The role of tension–compression asymmetrical microcrack evolution in the ignition of polymer-bonded explosives under low-velocity impact

The influence of microcrack on the ignition of polymer-bonded explosives is missing a comprehensive description of the cracking microstructure characteristics. In this article, the mechanical–thermal–chemical response of octahydro-1,3,5,7-tetranitro-tetrazocine (HMX)-based polymer-bonded explosives (PBXs) under low-velocity impact is investigated by a dynamic damage viscoelastic model with tension–compression asymmetrical microcrack evolution and a friction-based hotspot formation mechanism. The microcrack evolution fully considers cracking nucleation and growth, where the nucleation depends on tension or compression condition and the growth follows the law of the energy-release rate.

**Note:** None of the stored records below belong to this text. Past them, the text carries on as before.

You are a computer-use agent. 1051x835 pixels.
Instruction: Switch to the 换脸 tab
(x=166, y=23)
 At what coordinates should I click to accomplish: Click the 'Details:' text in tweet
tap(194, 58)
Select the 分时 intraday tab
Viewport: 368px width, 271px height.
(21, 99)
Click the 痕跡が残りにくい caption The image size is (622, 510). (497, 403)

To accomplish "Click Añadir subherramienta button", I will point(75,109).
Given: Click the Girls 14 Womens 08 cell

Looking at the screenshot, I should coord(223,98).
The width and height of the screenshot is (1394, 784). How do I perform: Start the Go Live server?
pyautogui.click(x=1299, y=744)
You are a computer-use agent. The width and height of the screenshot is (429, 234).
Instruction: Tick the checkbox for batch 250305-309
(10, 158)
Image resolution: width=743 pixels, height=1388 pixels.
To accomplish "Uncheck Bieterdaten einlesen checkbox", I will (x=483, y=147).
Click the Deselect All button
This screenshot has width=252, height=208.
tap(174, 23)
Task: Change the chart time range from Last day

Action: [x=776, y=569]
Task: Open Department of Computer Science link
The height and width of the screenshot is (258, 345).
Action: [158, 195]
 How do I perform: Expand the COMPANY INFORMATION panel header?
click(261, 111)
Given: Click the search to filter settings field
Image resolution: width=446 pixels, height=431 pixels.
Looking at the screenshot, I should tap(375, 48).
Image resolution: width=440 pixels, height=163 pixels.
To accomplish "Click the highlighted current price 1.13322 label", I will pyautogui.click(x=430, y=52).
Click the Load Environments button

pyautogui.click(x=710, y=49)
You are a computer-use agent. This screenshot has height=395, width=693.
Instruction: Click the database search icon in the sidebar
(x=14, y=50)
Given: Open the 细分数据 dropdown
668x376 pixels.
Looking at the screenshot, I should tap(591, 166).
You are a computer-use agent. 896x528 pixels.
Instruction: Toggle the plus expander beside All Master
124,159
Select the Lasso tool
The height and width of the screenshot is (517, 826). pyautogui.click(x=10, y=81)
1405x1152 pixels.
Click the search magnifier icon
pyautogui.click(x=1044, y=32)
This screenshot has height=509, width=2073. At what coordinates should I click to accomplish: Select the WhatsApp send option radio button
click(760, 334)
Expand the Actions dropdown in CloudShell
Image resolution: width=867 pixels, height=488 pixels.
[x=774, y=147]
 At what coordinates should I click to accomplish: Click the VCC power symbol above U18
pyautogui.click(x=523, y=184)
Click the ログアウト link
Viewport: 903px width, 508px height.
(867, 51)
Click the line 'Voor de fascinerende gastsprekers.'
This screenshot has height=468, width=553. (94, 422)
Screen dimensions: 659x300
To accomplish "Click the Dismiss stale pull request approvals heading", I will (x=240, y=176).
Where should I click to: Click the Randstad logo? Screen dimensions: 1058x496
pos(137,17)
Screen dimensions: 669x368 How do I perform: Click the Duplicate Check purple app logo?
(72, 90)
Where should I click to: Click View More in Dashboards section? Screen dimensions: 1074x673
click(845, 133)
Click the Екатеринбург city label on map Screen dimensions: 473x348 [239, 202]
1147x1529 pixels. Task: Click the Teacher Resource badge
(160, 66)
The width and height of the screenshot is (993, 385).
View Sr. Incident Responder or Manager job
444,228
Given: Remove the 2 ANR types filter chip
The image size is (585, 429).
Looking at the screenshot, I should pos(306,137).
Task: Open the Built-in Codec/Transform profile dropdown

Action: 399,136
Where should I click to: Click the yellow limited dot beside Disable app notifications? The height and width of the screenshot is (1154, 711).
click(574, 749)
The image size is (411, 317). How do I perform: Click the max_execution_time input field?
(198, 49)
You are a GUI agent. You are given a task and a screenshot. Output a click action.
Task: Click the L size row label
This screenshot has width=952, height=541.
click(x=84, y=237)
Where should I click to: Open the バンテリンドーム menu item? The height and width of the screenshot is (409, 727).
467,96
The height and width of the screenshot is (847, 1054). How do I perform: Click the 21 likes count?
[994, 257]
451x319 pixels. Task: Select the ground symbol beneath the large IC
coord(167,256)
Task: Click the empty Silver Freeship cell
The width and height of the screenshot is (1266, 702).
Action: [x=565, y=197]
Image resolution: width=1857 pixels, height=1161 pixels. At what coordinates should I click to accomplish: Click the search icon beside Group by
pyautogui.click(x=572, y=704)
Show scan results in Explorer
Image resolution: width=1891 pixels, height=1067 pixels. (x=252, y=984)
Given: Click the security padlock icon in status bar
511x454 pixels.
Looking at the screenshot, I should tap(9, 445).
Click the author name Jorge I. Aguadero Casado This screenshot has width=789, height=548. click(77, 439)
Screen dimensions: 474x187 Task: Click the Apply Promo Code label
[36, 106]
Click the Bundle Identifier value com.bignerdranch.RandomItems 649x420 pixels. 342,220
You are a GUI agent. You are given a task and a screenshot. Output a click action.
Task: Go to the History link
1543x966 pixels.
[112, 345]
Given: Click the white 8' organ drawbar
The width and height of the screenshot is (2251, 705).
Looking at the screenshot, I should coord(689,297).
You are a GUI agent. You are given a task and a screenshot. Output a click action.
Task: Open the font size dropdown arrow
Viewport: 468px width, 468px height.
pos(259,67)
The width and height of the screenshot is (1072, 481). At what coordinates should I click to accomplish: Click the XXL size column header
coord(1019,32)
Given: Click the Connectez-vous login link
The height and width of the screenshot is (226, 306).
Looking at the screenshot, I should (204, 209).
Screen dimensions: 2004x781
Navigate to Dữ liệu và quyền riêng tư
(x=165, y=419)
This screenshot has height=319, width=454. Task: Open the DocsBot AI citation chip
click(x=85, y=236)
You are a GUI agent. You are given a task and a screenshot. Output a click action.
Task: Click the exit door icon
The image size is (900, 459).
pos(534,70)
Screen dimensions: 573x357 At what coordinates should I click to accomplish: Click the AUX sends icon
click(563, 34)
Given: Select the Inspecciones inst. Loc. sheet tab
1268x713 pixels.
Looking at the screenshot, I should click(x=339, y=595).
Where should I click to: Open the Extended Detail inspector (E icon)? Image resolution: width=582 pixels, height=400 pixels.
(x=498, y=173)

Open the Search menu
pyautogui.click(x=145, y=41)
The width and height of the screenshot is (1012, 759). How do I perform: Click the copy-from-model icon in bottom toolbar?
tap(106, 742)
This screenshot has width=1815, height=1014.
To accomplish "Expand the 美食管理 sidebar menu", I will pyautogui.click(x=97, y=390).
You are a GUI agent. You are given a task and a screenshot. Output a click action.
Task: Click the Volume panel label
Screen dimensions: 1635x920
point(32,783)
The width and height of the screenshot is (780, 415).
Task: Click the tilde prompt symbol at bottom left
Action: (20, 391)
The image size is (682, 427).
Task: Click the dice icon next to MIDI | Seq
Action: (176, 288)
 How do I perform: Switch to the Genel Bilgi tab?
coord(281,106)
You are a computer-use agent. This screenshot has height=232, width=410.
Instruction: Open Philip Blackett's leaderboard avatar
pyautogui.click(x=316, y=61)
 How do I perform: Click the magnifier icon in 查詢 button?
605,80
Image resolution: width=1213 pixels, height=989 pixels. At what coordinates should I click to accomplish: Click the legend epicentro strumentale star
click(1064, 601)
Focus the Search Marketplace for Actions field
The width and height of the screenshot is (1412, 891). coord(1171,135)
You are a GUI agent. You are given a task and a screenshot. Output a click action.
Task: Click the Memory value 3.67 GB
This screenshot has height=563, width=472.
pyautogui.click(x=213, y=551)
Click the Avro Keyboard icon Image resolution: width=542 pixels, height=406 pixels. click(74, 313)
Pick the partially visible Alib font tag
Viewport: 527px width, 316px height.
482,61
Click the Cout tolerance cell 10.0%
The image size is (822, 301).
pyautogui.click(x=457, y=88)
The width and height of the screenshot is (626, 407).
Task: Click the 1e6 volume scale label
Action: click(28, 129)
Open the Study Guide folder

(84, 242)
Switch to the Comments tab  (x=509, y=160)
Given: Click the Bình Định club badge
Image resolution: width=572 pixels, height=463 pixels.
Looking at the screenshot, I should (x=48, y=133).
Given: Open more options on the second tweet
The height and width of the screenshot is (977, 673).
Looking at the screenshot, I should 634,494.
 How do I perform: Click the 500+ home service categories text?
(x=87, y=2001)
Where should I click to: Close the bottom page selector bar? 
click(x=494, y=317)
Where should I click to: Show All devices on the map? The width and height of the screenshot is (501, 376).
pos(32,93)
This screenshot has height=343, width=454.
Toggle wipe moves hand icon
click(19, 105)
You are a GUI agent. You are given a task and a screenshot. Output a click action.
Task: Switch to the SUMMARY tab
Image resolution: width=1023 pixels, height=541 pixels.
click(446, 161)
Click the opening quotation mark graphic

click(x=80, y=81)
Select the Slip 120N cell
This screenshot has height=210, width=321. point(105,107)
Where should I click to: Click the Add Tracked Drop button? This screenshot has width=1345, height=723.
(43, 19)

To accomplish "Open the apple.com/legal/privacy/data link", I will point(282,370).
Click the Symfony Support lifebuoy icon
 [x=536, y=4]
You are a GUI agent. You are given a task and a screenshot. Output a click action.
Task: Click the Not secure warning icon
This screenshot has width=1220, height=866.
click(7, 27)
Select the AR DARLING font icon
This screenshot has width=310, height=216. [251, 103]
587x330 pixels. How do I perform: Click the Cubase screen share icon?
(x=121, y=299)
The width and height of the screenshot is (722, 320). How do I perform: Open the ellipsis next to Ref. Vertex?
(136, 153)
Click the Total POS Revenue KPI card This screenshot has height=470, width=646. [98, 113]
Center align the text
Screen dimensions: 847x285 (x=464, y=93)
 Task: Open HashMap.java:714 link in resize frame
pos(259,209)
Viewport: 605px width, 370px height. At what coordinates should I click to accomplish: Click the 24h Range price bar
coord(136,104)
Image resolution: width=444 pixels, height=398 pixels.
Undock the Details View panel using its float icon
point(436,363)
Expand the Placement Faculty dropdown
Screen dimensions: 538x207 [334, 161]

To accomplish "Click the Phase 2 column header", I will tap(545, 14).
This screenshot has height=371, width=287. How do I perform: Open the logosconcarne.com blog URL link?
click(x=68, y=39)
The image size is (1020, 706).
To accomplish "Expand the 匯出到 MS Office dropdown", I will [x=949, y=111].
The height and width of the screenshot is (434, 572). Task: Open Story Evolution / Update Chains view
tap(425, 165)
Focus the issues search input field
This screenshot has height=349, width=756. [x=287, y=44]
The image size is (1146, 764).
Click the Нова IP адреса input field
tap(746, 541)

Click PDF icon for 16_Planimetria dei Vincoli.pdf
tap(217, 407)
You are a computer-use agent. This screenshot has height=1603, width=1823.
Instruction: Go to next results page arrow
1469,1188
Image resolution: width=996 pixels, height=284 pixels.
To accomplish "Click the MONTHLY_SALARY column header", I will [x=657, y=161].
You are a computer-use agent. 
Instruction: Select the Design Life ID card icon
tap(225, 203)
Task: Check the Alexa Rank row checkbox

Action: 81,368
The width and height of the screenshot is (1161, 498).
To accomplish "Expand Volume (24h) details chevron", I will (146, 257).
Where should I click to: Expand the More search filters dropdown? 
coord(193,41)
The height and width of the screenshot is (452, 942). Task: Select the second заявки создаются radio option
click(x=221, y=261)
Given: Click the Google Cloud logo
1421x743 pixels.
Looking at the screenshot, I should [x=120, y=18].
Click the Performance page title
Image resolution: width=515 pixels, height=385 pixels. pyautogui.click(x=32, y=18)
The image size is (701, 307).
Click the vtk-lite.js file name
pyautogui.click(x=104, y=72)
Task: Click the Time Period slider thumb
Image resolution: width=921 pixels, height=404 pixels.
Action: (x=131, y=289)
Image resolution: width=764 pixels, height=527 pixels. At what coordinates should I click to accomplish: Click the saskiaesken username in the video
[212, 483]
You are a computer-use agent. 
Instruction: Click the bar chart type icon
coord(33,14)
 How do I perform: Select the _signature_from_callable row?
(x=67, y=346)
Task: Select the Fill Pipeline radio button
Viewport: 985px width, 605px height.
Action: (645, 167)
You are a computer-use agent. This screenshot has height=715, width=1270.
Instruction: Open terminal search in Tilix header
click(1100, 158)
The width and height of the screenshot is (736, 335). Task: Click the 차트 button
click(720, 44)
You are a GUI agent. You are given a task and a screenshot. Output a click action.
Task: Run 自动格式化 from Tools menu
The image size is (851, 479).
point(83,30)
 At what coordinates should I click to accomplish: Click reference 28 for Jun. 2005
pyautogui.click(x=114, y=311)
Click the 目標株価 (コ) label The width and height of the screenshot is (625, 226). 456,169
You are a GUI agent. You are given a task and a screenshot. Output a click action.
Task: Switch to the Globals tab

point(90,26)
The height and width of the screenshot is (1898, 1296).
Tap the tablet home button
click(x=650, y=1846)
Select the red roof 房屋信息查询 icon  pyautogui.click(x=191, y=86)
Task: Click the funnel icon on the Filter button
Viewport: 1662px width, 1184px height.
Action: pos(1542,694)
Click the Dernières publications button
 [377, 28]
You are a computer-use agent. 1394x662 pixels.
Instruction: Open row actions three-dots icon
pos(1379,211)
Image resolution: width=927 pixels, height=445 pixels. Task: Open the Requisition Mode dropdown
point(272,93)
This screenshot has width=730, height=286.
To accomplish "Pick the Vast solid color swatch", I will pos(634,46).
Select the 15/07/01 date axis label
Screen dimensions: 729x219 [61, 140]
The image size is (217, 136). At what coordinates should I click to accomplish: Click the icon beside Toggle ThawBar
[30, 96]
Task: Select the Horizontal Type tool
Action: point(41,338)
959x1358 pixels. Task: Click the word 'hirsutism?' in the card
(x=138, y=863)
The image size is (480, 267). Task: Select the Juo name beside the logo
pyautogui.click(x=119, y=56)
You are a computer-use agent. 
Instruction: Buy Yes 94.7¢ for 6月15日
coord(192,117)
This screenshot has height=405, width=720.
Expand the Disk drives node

The simulation concerns the mechanical and ignition response of HMX-based PBX in the Steven test. The cracking formation from tension or compression is captured, and the damage morphology is well simulated. The simulation on the ignition response reveals the effect of the cracking microstructure characteristics, including the initial microcrack density number and the tension–compression asymmetrical nucleation rate. In addition, heterogeneous microcrack density number is constructed by unimodal normal distribution and bimodal normal distribution, corresponding to pristine and damaged scenarios, respectively. The uncertainties in the microcrack density number are propagated and quantities in the mechanical–thermal–chemical-coupled model and further, the effect on the ignition, are obtained.